The Zebraface Blenny has an elongated slender body. They are dimorphic with males being dark brown with a yellowish caudal fin, several narrow diagonal white lines across the cheek and gill cover, and several rows of white spots on the head and front half of the body. Females are yellowish white and can be nearly translucent with white and brown flecks on the side and several brown bars on the lower half of the head and a dark blotch at the front of the dorsal fin. Their head is short and blunt with simple cirri at the nostrils and cirrus above the eye that is longer than the eye diameter in males and about half the eye diameter in females. Their mouth has a notch in the middle of the top lip and one row of teeth on each side of the roof of the mouth. Their anal fin has 2 spines and 21 to 24 rays, their first dorsal fin has 19 to 21 spines; their second dorsal fin has 11 to 13 rays; and, their pectoral fins have 12 to 14 rays. The first dorsal fin is tall and “sail-like” and the uniformly low in females.

The Zebraface Blenny inhabit abandoned barnacles, mollusks tubes, and worm tubes on rocky reefs and around boulders in very shallow waters at depths up to 3 m (10 feet). They reach a maximum of 4.0 cm (1.6 inches) in length. They enter tail first in the various types of shelter in which they reside and are found with only their head exposed. They feed primarily on zooplankton. The Zebraface Blenny is poorly studied with very limited information available about their lifestyle and behavioral patterns including specific details on age, growth, longevity, movement patterns, diet, habitat use, and reproduction.

The Zebraface Blenny is a resident of Mexican waters of the Pacific Ocean but has a limited distribution being found from Magdalena Bay south along the southwest coast of the Baja, and throughout the Sea of Cortez.
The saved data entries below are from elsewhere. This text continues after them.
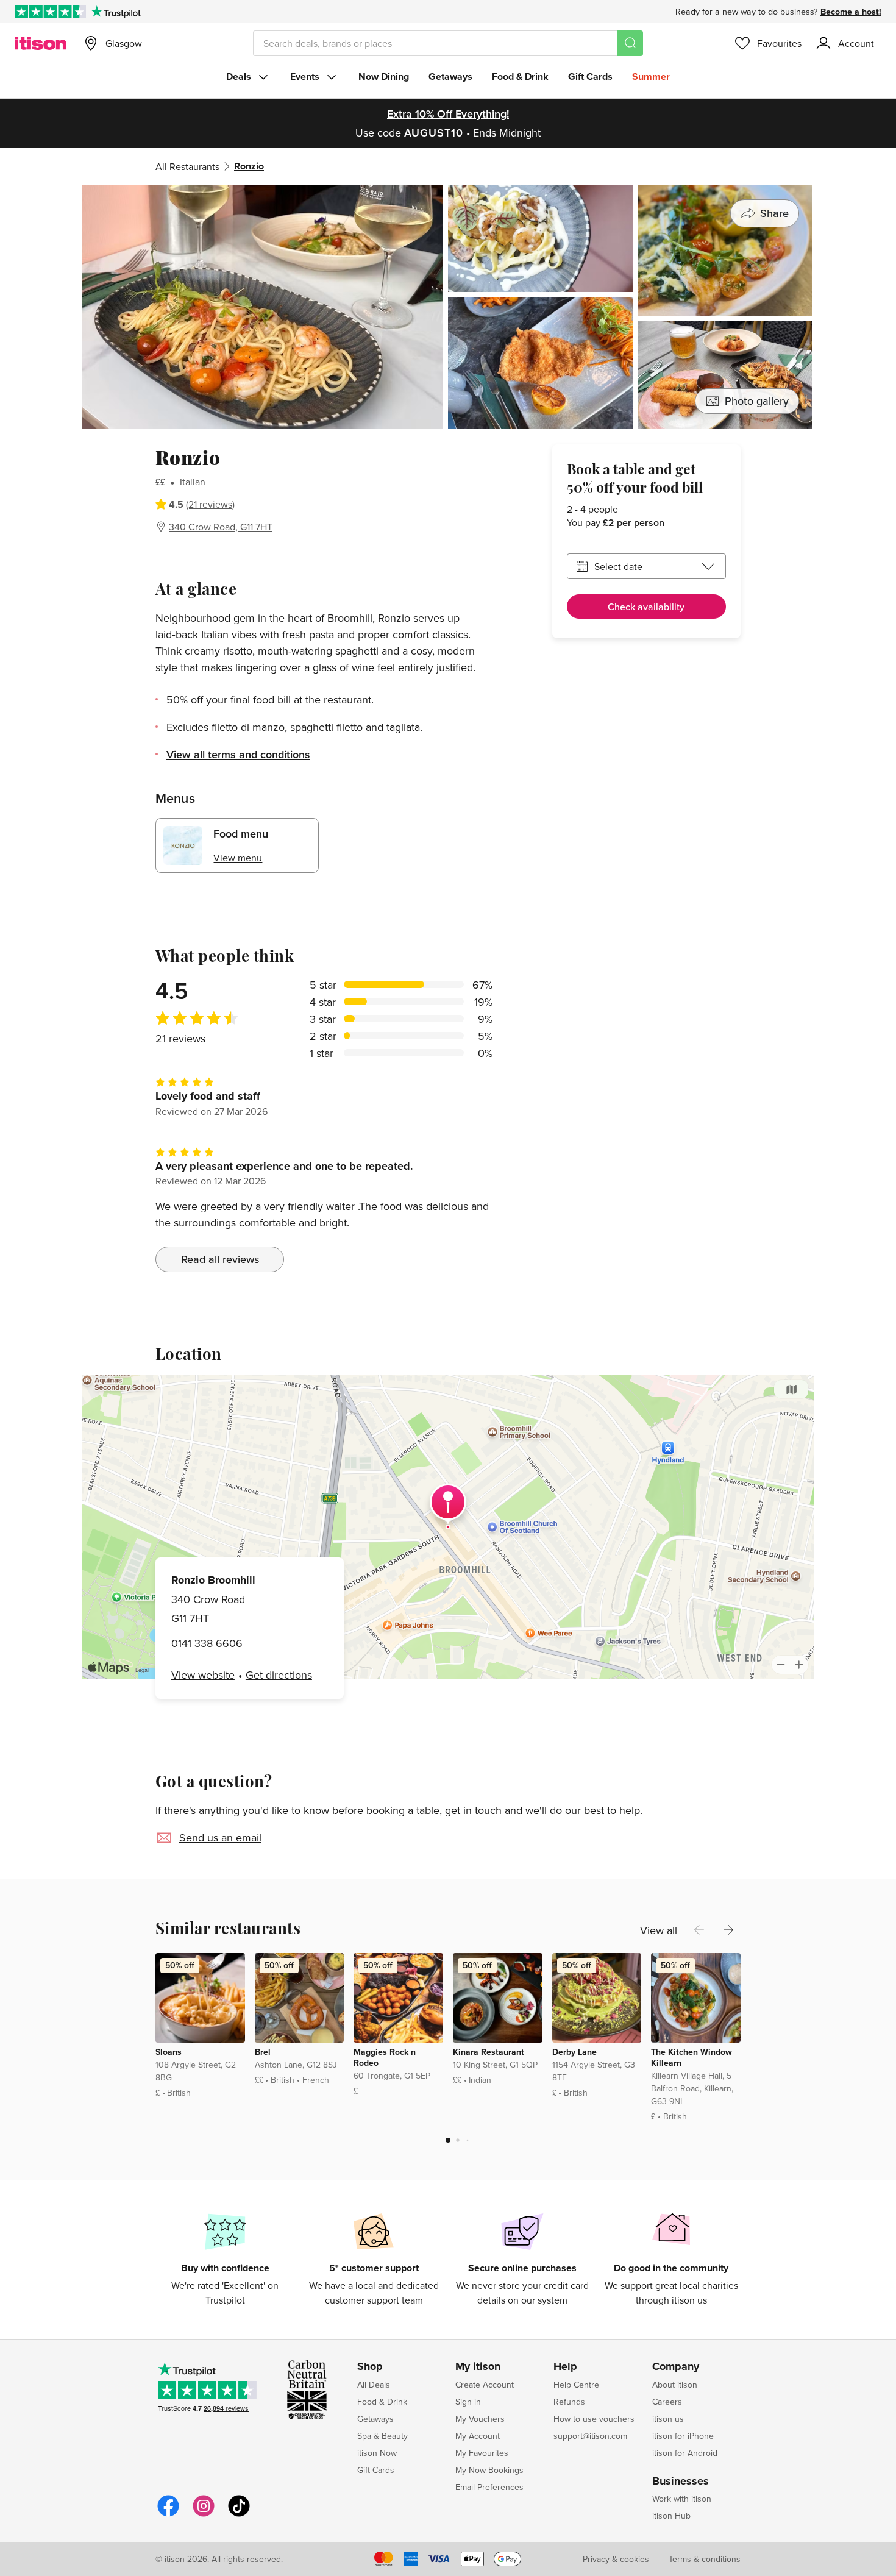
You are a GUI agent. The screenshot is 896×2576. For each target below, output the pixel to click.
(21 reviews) (210, 504)
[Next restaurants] (728, 1930)
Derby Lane (574, 2052)
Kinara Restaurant (488, 2052)
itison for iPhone (683, 2436)
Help (565, 2367)
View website (203, 1674)
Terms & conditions (705, 2559)
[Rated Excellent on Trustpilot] (50, 11)
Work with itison (681, 2498)
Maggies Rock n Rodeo (385, 2057)
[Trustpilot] (115, 11)
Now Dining (383, 76)
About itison (674, 2385)
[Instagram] (203, 2514)
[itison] (40, 43)
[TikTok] (239, 2514)
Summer (651, 76)
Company (675, 2367)
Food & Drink (520, 76)
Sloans (168, 2052)
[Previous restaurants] (699, 1930)
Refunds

The Zebraface Blenny is most likely confused with the Barcheek Blenny, Coralliozetus boehlkei (white oblique bars on the cheeks, not a resident of northern Mexican waters).

From a conservation perspective the Zebraface Blenny is currently considered to be of Least Concern with stable, widely distributed populations. They are small in stature and of limited interest to most.